In 2012, UA expanded to accept submissions from every Third Level Institution on the Island of Ireland as well as the top twenty universities in Britain, USA and Canada.

In 2016, the UA Programme was split into seven regions: Africa & Middle East, Asia, Europe, Island of Ireland, Latin America, Oceania, US & Canada.

Process 
Entrants submit their work to one of 25 categories, which represent a wide range of academic disciplines: Architecture & Design, Art History & Theory, Business, Chemical & Pharmaceutical Sciences, Classical Studies & Archaeology, Computer Sciences, Earth & Environmental Sciences, Economics, Education, Engineering, History, Linguistics, Law, Life Sciences, Literature, Mathematics & Physics, Medical Sciences, Music, Film & Theatre, Nursing, Midwifery & Allied Healthcare, Philosophy, Politics & International Relations, Psychology, Anthropology & Cultural Studies, Sociology & Social Policy and Visual Arts.

The submissions are evaluated anonymously by a group of international academics.
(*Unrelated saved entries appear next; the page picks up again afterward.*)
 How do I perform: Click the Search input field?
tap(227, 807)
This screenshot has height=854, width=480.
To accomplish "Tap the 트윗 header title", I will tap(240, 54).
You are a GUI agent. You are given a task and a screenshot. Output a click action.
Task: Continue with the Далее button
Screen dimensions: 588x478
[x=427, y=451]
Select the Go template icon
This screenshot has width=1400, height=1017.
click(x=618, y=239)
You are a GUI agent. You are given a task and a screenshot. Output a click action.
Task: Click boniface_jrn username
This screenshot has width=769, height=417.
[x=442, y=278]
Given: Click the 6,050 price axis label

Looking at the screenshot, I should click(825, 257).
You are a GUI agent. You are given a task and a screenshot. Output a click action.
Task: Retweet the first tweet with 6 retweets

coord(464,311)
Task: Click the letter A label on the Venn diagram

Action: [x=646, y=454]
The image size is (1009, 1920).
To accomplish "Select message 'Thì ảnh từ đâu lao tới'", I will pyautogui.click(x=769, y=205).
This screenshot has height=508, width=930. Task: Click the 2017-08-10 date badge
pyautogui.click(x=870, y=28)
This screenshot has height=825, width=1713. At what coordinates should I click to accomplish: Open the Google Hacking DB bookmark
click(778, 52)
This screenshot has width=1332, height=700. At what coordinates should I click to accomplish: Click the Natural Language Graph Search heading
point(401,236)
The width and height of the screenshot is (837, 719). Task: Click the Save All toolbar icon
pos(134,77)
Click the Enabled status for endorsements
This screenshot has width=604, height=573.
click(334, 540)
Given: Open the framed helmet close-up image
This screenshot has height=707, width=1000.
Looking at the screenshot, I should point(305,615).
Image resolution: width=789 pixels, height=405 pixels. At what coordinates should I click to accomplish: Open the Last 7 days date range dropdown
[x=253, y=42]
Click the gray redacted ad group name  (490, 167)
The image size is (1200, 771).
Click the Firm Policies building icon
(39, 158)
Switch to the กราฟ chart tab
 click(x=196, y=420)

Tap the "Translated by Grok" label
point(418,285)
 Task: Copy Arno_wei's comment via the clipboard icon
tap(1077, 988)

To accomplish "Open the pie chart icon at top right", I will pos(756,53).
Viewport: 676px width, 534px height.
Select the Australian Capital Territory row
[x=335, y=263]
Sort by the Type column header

The top 10% of entries from each region in each category are named Highly Commended. The highest performing Highly Commended entrant from each region is named a Regional Winner of their category, while the best Highly Commended Entrant is named the Global Winner.

Global Winners
Entrants whose submission is selected as the best in their category are named Global Winners. These winners are invited to present their work in Dublin at the Global Undergraduate Awards Summit. Each winner is awarded with a gold medal.